» **Your instructions**: Could you give the records below again exactly as they stand?

Collected data:

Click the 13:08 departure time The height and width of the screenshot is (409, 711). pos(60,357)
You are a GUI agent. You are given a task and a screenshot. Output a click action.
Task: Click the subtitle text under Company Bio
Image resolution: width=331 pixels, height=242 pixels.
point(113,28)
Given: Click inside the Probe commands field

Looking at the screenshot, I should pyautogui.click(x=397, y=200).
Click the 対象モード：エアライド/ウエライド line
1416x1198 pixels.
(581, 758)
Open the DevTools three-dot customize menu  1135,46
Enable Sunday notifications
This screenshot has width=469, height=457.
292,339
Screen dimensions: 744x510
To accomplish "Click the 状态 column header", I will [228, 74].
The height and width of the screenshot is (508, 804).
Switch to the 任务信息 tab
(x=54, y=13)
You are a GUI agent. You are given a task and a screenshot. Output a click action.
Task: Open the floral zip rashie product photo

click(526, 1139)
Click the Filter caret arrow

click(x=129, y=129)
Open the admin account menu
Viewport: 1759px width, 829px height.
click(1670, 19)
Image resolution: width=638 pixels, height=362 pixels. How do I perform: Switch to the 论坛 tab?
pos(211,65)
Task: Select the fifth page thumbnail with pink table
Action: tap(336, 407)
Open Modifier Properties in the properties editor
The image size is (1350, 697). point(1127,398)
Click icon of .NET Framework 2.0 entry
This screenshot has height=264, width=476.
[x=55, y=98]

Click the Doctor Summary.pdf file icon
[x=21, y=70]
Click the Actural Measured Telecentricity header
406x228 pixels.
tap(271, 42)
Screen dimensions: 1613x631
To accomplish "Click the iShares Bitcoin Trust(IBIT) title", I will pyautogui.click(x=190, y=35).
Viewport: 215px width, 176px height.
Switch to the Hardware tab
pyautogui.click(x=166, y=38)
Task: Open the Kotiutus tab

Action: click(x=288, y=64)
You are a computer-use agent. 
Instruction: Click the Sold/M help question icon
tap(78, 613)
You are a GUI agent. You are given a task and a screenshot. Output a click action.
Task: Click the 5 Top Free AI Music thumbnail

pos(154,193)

» **Written solution**:
Click the 13:08 departure time The height and width of the screenshot is (409, 711). pos(60,357)
You are a GUI agent. You are given a task and a screenshot. Output a click action.
Task: Click the subtitle text under Company Bio
Image resolution: width=331 pixels, height=242 pixels.
point(113,28)
Given: Click inside the Probe commands field

Looking at the screenshot, I should pyautogui.click(x=397, y=200).
Click the 対象モード：エアライド/ウエライド line
1416x1198 pixels.
(581, 758)
Open the DevTools three-dot customize menu  1135,46
Enable Sunday notifications
This screenshot has width=469, height=457.
292,339
Screen dimensions: 744x510
To accomplish "Click the 状态 column header", I will [228, 74].
The height and width of the screenshot is (508, 804).
Switch to the 任务信息 tab
(x=54, y=13)
You are a GUI agent. You are given a task and a screenshot. Output a click action.
Task: Open the floral zip rashie product photo

click(526, 1139)
Click the Filter caret arrow

click(x=129, y=129)
Open the admin account menu
Viewport: 1759px width, 829px height.
click(1670, 19)
Image resolution: width=638 pixels, height=362 pixels. How do I perform: Switch to the 论坛 tab?
pos(211,65)
Task: Select the fifth page thumbnail with pink table
Action: tap(336, 407)
Open Modifier Properties in the properties editor
The image size is (1350, 697). point(1127,398)
Click icon of .NET Framework 2.0 entry
This screenshot has height=264, width=476.
[x=55, y=98]

Click the Doctor Summary.pdf file icon
[x=21, y=70]
Click the Actural Measured Telecentricity header
406x228 pixels.
tap(271, 42)
Screen dimensions: 1613x631
To accomplish "Click the iShares Bitcoin Trust(IBIT) title", I will pyautogui.click(x=190, y=35).
Viewport: 215px width, 176px height.
Switch to the Hardware tab
pyautogui.click(x=166, y=38)
Task: Open the Kotiutus tab

Action: click(x=288, y=64)
You are a computer-use agent. 
Instruction: Click the Sold/M help question icon
tap(78, 613)
You are a GUI agent. You are given a task and a screenshot. Output a click action.
Task: Click the 5 Top Free AI Music thumbnail

pos(154,193)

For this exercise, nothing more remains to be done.